SEU OBJETIVO :: Pode colocar numa lista numerada as linhas abaixo, começando pela que contém "Task: Click the redo icon in prompt editor" e parando depois da que contém "Click the water", com as duas incluídas e sem as linhas em branco?

'''

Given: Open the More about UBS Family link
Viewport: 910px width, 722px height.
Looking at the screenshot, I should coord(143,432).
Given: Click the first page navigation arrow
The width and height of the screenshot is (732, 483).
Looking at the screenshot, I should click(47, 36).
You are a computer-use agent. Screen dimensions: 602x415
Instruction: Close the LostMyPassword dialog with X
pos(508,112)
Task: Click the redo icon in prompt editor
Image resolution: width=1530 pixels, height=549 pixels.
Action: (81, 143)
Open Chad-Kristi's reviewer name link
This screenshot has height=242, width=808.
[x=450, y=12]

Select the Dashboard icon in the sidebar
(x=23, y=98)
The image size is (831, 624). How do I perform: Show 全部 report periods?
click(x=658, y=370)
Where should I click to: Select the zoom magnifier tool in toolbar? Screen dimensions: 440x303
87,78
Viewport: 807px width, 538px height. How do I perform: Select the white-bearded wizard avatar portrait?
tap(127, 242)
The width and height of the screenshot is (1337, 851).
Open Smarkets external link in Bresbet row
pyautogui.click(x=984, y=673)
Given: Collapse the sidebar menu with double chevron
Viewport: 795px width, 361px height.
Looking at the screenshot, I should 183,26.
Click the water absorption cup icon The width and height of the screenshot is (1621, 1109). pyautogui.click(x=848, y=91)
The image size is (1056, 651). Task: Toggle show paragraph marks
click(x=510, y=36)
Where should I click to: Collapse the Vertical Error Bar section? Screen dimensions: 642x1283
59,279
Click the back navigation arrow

'''

SOLUÇÃO COMENTADA ::
1. Task: Click the redo icon in prompt editor
2. Image resolution: width=1530 pixels, height=549 pixels.
3. Action: (81, 143)
4. Open Chad-Kristi's reviewer name link
5. This screenshot has height=242, width=808.
6. [x=450, y=12]
7. Select the Dashboard icon in the sidebar
8. (x=23, y=98)
9. The image size is (831, 624). How do I perform: Show 全部 report periods?
10. click(x=658, y=370)
11. Where should I click to: Select the zoom magnifier tool in toolbar? Screen dimensions: 440x303
12. 87,78
13. Viewport: 807px width, 538px height. How do I perform: Select the white-bearded wizard avatar portrait?
14. tap(127, 242)
15. The width and height of the screenshot is (1337, 851).
16. Open Smarkets external link in Bresbet row
17. pyautogui.click(x=984, y=673)
18. Given: Collapse the sidebar menu with double chevron
19. Viewport: 795px width, 361px height.
20. Looking at the screenshot, I should 183,26.
21. Click the water absorption cup icon The width and height of the screenshot is (1621, 1109). pyautogui.click(x=848, y=91)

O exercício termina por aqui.